На другое утро я почему-то первым делом вспомнил про вчерашнюю птичку. Я думал о ней все утро — и пока молча завтракал, и пока шел в школу, и в школе я о ней думал, когда сидел один в пустом классе на последней парте и ждал эту Рыбкину.

— Счастливого дежурства, — сказала мама, провожая меня. — Смотри не опоздай. Просто прекрасно, что твои друзья так быстро доверили тебе дежурство.

— Громов! Громов! — услышал я и увидел вдруг, что я в классе не один, а еще какая-то девчонка. — Ты приготовил тряпку? А ведро?

— Ты Рыбкина? — догадался я и заметил, что она покраснела.

— Да, — сказала она. — Что же ты тряпку не приготовил?

— Я не знаю, где она, — сказал я.

— Я сейчас, погоди, — и Рыбкина вылетела из класса. Смешно, правда? Ведь я же не первый раз ее видел и фамилию ее слышал не один раз, а не знал, что это одно и то же; не знал, что она — это Рыбкина, а Рыбкина — это она. Теперь буду знать, я всех в классе так помаленьку узнаю.

Она вернулась и принесла кучу тряпок, ведро с водой, швабру и здоровенную лейку — даже неясно было, как это она, такая букашка, все это дотащила. Косички у нее торчали в разные стороны, а спина была узенькая-узенькая.

— Что мне нужно делать? — спросил я.

— Я подмету пол, — сказала она. — Потом будем вытирать парты, доску и поливать цветы.

Она была ничего себе, симпатичная, может быть, потому что швабра у нее в руках была огромная, а сама она как букашка — и я просто диву давался, как она ловко с ней обращается. Пол она сначала весь полила из лейки. Мне было стыдно, что я сижу и ничего не делаю.

— Давай я тоже, — сказал я.

— Тогда поливай пока цветы.

— А по скольку лить в каждый горшок? — спросил я, беря лейку.

— Когда льешь — считай до пяти, — сказала она. — Вполне достаточно.

Совершенно не ясно было, как она дотащила такую здоровенную лейку, да еще ведро, швабру и все остальное. Я так прямо зашелся, пока полил цветы на первом окне. На втором окне, в первом же горшке, я увидел жука. Он сидел на земле, черный, кругленький, толстый, довольно большой, и что-то творил передними лапками. Вполне красивый жучище. Про лейку я забыл.

— Громов, Громов! — услышал я. — Что же ты не поливаешь?

Я повернул голову — она стояла рядом.

— Жук, — сказал я.

— Действительно, — сказала Рыбкина, вставая на цыпочки. — Жучок, жучочек!

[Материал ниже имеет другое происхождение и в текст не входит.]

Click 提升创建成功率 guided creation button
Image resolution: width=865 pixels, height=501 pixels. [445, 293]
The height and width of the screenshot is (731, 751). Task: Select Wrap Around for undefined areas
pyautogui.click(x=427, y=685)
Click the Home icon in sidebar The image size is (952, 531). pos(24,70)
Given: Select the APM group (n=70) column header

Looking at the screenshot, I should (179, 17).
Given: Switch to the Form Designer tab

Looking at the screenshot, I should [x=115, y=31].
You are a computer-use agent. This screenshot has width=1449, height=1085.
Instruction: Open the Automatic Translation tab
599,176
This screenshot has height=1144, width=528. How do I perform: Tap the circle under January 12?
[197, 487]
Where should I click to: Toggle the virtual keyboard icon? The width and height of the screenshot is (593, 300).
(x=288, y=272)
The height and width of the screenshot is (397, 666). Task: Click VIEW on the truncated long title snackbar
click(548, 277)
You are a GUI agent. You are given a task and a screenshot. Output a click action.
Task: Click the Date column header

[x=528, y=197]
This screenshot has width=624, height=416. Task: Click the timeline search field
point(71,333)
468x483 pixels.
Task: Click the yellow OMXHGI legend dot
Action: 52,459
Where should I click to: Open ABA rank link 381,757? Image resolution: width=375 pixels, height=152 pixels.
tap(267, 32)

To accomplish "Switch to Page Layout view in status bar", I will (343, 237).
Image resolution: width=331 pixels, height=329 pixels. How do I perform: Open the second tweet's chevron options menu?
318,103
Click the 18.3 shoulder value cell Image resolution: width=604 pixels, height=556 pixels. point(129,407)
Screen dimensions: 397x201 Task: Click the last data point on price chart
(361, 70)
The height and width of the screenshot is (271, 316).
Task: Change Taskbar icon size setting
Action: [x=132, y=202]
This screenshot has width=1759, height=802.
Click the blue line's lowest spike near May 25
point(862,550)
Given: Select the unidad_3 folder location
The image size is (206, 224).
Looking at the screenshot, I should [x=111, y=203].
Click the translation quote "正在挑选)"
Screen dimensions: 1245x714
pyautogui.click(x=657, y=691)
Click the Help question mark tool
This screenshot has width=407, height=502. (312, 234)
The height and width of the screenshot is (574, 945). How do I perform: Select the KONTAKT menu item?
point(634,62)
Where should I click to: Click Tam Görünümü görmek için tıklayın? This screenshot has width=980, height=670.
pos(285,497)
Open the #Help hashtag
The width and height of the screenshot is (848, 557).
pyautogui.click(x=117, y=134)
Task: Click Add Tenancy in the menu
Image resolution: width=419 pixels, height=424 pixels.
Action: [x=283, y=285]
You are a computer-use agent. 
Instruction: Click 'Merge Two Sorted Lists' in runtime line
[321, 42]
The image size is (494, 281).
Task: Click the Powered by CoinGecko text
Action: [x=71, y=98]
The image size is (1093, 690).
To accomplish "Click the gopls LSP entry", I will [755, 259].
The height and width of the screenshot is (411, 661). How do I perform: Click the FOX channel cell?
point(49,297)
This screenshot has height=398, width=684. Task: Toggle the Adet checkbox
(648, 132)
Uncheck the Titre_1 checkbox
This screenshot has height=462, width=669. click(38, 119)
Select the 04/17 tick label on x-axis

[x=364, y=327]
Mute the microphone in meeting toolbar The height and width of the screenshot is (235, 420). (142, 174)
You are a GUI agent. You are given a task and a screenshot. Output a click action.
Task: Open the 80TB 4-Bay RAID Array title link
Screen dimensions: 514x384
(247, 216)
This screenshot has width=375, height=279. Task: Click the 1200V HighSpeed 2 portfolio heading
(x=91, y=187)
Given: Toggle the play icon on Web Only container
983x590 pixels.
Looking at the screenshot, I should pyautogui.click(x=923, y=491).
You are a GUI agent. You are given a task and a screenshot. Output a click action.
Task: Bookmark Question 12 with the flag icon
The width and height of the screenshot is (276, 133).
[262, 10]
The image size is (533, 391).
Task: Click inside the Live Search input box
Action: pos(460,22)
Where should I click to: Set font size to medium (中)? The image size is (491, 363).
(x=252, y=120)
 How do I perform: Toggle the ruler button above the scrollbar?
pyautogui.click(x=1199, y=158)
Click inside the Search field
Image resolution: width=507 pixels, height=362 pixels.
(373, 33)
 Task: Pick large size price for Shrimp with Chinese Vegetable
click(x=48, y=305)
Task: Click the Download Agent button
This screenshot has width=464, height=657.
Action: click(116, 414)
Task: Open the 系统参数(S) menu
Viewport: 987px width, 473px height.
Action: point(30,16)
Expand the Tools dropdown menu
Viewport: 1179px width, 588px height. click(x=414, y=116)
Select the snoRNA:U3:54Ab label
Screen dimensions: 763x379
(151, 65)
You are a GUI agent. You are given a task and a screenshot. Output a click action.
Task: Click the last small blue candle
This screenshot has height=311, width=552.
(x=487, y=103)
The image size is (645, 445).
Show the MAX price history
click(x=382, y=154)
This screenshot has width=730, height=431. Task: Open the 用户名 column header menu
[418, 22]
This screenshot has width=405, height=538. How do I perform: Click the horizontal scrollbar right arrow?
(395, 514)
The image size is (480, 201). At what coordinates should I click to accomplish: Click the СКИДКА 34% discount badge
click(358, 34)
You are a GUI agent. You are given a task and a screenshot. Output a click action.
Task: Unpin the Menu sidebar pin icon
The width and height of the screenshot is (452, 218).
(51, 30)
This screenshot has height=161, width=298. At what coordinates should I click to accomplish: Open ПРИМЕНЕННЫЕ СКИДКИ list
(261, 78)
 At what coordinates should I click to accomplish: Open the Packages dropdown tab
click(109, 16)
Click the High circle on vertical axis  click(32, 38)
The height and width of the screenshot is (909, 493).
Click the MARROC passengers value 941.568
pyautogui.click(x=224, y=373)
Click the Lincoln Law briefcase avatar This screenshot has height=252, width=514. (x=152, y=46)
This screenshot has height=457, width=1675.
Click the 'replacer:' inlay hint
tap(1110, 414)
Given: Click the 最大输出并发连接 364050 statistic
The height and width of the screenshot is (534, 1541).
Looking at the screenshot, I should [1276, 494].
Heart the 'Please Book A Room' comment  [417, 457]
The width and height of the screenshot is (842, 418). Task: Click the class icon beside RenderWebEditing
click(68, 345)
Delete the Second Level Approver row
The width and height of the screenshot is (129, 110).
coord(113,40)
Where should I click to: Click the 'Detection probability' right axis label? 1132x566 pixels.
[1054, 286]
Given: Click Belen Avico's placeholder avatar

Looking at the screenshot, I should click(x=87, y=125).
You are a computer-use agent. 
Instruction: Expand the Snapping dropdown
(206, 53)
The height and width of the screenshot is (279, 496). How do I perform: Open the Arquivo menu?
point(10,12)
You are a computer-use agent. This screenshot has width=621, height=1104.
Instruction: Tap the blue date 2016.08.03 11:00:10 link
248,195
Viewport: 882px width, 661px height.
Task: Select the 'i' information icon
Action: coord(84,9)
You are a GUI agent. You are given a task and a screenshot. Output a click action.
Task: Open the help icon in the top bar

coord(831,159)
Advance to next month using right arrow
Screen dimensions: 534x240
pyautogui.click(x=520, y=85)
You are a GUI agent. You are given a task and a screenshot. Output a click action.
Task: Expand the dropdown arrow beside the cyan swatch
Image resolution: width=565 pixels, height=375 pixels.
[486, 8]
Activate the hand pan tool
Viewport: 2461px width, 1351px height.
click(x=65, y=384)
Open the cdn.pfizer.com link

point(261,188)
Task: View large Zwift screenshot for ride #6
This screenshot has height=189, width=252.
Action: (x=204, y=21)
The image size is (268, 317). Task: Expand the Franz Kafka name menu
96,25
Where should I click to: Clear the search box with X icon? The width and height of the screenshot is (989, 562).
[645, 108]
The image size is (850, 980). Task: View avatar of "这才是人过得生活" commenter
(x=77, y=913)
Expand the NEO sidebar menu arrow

— Как же теперь поливать, раз он тут сидит? — сказал я.

Рыбкина сказала:

— Я его перенесу в соседний горшок, а ты пока этот поливай.

— А дальше как?

— Я так и буду его переносить, пока до конца не дойдем.

— Ну, а потом?

— А потом в первых горшках земля подсохнет, и мы его посадим туда снова.

— Ловко придумано, — сказал я, и мы так и сделали. Потом, когда я принялся вытирать доску и парты, Рыбкина утащила из класса лейку и швабру, после — ведро и тряпки. Она вернулась, и делать нам больше было нечего. Она села за свою парту, а я за свою, я поглядел на нее, и она опять покраснела.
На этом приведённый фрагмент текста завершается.